Find the lines of the records in which the word "will" appears and report how many there are, as a number alone.
• • • • •
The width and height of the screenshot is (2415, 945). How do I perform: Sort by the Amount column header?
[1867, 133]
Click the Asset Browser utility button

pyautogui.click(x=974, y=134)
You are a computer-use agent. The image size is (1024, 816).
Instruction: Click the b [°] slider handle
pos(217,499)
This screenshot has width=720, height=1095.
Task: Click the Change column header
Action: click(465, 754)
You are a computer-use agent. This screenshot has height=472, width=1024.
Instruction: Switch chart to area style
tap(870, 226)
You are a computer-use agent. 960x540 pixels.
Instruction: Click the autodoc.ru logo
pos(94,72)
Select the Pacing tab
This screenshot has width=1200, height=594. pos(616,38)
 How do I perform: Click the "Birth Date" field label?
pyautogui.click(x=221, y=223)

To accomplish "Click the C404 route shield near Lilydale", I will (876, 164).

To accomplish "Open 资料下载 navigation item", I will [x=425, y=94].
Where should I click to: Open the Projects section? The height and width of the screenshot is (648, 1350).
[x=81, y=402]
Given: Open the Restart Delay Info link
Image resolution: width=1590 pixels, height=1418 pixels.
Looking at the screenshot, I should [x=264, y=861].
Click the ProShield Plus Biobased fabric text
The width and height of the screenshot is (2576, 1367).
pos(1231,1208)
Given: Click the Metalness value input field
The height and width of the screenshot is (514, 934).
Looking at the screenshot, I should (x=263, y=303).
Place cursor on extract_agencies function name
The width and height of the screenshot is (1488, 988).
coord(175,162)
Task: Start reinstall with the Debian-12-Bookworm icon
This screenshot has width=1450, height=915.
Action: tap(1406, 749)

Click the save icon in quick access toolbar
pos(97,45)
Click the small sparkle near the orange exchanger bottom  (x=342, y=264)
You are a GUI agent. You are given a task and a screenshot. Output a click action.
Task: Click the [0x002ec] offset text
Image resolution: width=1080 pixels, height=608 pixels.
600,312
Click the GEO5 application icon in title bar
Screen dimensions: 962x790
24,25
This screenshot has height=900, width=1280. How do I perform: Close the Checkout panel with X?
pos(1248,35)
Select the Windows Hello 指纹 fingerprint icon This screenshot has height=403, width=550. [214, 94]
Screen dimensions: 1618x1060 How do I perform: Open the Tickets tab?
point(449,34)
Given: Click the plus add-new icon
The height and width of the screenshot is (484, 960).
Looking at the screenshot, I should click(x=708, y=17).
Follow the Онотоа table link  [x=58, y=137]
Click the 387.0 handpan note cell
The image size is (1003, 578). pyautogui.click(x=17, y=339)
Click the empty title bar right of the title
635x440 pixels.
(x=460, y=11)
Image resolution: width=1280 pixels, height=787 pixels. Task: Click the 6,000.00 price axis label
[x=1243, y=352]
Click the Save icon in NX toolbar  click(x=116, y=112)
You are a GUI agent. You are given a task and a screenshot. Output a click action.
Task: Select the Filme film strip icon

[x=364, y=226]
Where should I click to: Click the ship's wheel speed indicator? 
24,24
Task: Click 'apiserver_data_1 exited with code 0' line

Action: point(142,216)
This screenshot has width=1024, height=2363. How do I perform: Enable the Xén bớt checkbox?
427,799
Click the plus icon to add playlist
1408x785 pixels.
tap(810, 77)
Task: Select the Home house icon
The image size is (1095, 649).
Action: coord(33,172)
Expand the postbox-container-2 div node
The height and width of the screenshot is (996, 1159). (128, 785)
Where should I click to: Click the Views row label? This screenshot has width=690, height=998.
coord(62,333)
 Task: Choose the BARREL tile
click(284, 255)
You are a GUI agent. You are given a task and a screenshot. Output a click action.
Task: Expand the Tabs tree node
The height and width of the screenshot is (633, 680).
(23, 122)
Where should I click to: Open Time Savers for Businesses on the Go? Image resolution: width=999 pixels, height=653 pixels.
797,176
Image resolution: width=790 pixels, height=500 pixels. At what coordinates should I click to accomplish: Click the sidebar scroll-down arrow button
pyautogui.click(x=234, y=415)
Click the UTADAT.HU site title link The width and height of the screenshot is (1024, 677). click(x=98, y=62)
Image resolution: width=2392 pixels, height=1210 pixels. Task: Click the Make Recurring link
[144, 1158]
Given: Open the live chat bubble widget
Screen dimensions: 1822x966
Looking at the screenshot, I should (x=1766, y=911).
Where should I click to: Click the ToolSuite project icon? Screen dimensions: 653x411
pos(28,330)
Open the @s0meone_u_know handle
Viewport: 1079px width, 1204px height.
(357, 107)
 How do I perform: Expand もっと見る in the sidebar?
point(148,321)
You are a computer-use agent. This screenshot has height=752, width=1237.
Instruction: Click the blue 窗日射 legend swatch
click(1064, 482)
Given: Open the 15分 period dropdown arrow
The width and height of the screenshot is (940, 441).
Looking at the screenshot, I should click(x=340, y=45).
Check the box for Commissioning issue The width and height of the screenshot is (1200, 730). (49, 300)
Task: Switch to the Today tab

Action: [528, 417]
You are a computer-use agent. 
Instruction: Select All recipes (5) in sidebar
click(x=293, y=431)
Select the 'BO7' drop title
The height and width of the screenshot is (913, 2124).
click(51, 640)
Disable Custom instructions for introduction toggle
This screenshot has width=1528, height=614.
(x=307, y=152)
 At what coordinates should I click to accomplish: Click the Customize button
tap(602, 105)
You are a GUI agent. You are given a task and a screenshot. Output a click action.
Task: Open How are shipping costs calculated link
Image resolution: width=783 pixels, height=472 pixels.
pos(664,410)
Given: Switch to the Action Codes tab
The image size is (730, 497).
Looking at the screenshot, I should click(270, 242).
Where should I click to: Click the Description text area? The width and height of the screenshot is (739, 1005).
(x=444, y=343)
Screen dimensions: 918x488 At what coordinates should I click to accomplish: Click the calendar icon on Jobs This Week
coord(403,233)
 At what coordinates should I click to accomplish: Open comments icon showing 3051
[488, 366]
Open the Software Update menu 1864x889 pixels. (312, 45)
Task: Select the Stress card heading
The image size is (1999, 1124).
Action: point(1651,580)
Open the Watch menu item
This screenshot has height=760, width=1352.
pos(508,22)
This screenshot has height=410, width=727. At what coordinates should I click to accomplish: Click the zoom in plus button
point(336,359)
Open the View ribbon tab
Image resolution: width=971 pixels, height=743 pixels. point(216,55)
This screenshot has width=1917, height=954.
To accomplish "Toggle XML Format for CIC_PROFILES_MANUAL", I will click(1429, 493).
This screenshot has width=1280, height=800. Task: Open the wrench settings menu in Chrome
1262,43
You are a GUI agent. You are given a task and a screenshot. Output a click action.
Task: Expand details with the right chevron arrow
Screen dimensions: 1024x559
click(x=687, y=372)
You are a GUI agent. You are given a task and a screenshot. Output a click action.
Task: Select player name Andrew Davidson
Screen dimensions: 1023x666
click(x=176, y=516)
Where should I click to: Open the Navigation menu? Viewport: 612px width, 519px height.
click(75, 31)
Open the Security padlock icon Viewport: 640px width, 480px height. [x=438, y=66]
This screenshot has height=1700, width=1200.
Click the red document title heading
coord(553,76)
• • • • •
→ **Answer for this exercise**
3